▸ ABOUT THIS TASK
From the listing below, reproduce exactly the lines starting with the one with "Given: Click the Autospeed slider handle" and going on through the one with "The height and", both ends kept. No picture is copied.

▸ RECORDS
━━━━━━

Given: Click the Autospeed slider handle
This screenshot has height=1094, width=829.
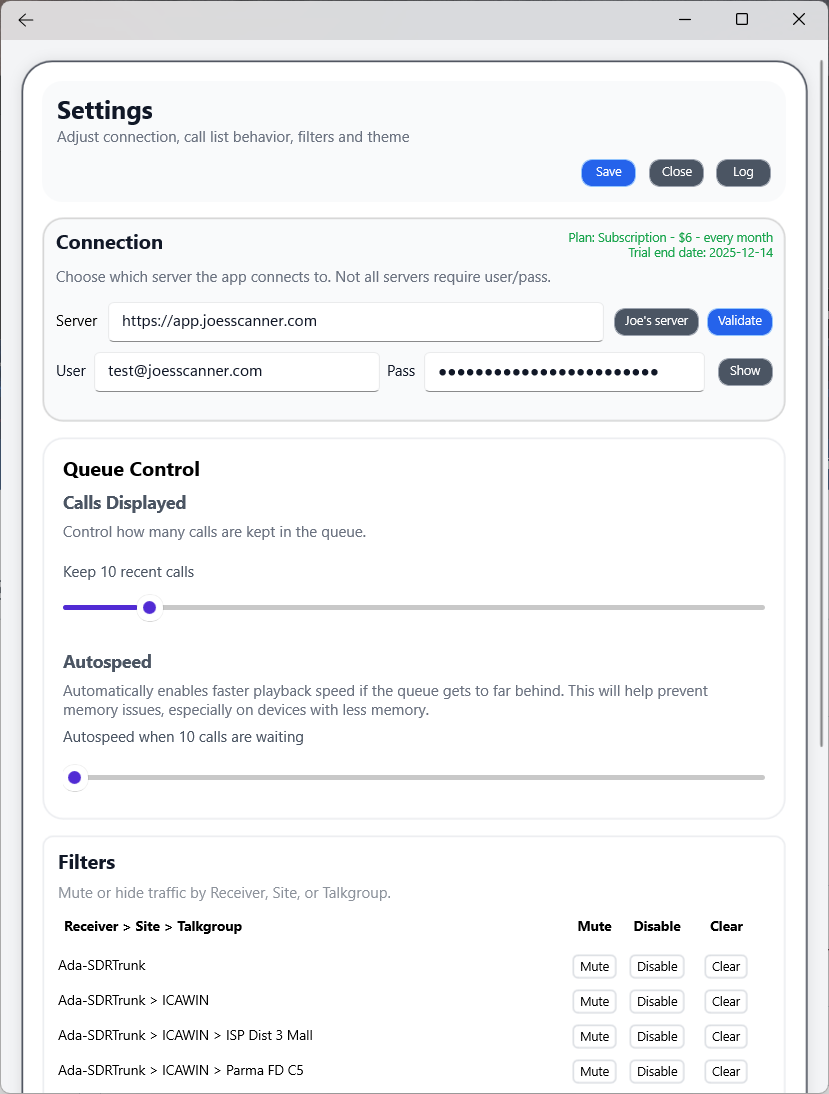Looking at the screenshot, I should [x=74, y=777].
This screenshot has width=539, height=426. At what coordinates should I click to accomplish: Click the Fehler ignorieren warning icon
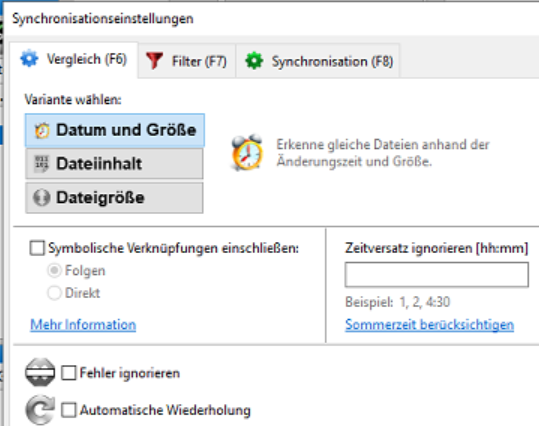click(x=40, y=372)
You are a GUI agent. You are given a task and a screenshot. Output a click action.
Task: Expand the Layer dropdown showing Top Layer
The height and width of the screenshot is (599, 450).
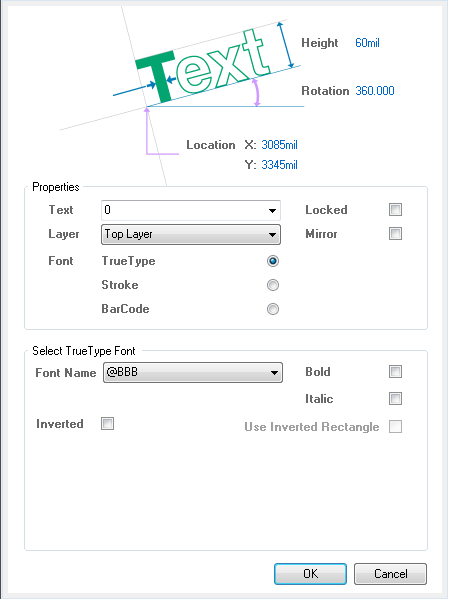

━━━━━━

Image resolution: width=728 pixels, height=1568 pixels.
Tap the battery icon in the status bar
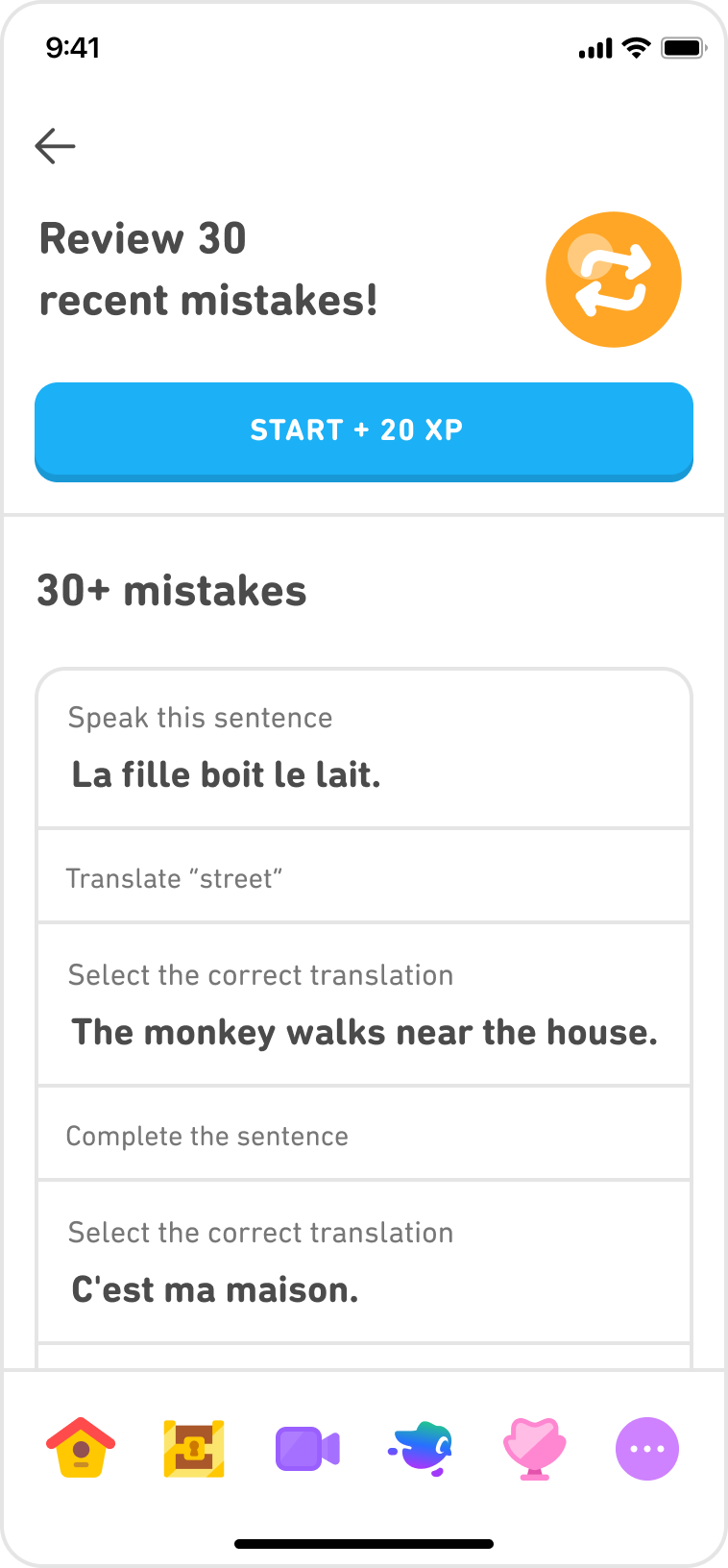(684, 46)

━━━━━━

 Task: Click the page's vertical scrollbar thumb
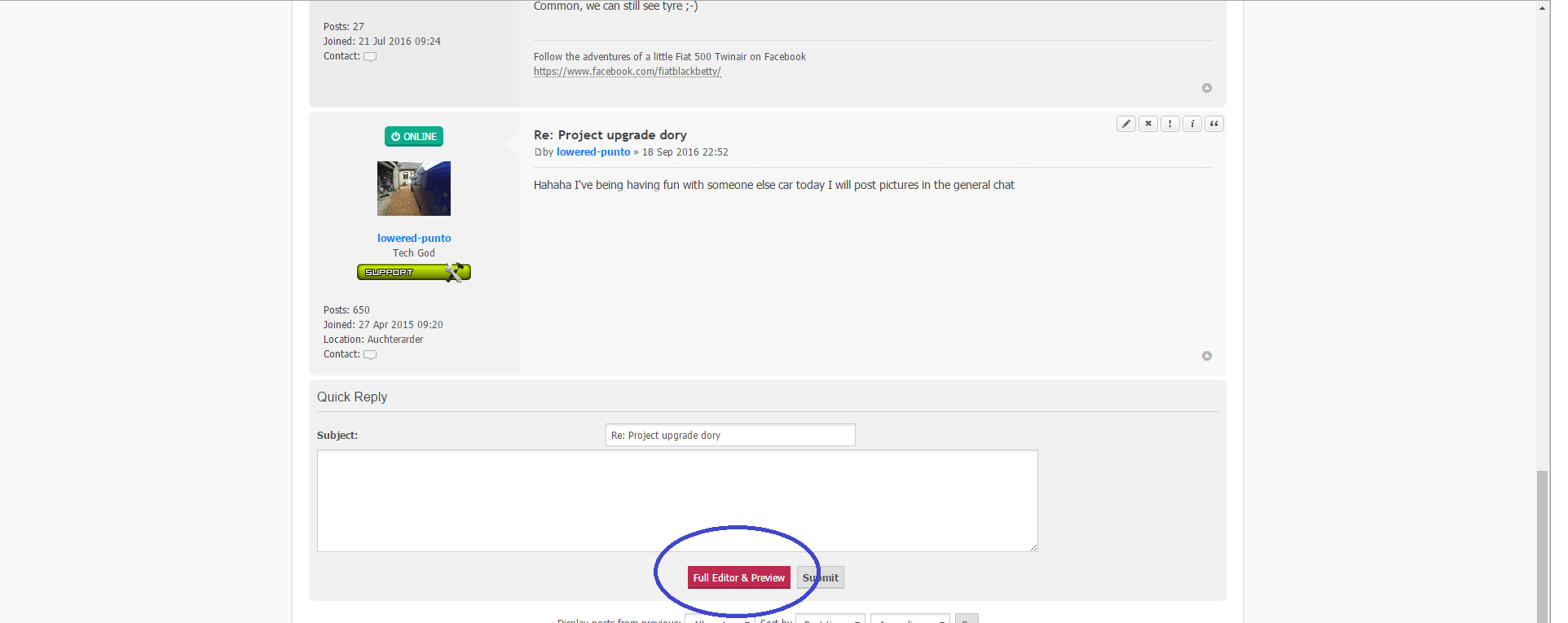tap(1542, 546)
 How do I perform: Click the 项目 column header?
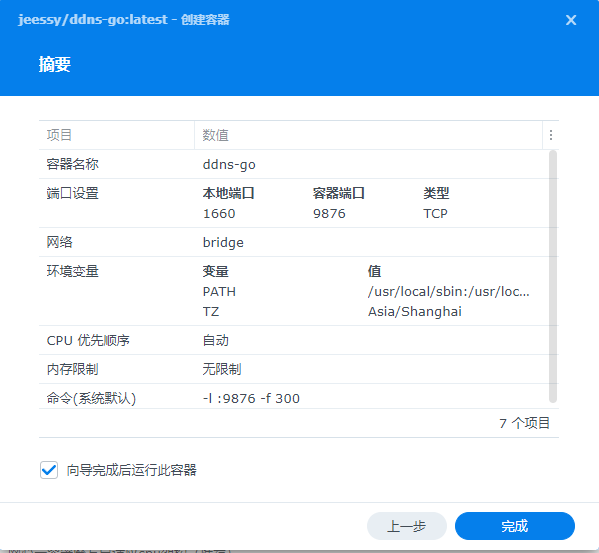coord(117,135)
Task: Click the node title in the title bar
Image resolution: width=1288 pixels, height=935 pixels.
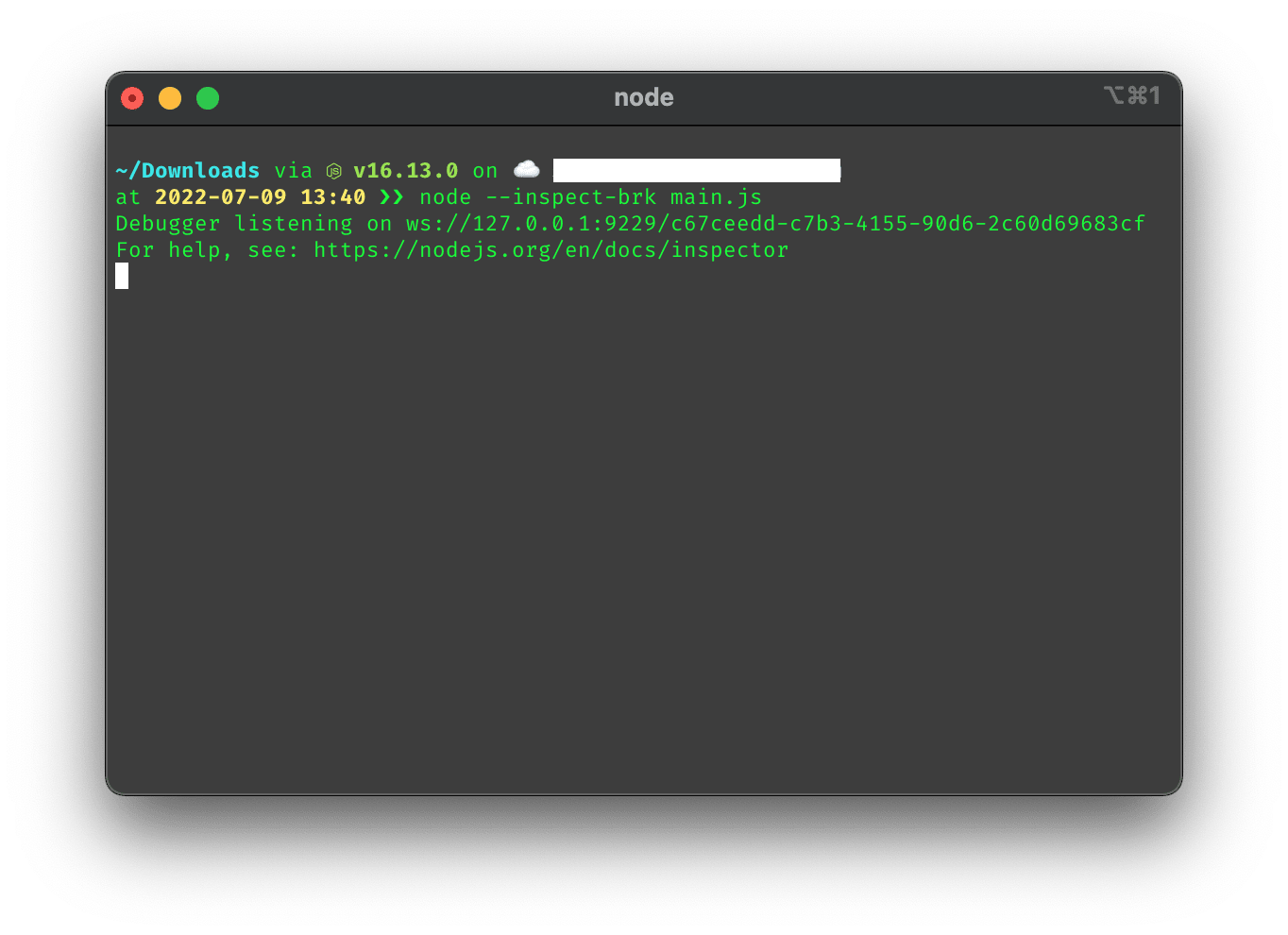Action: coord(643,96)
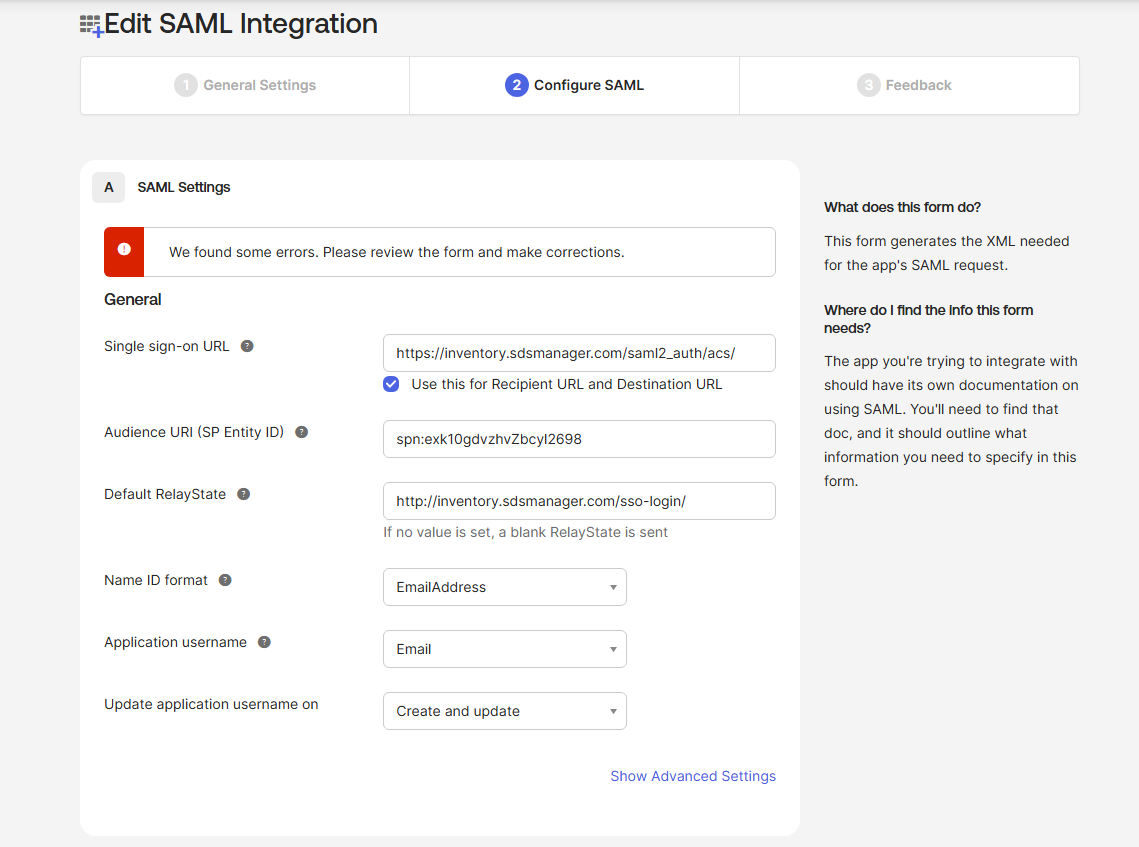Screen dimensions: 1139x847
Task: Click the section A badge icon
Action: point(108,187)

━━━━━━

▸ THE ANSWER
Given: Click the Autospeed slider handle
This screenshot has height=1094, width=829.
Looking at the screenshot, I should [x=74, y=777].
This screenshot has width=539, height=426. At what coordinates should I click to accomplish: Click the Fehler ignorieren warning icon
click(x=40, y=372)
You are a GUI agent. You are given a task and a screenshot. Output a click action.
Task: Expand the Layer dropdown showing Top Layer
The height and width of the screenshot is (599, 450).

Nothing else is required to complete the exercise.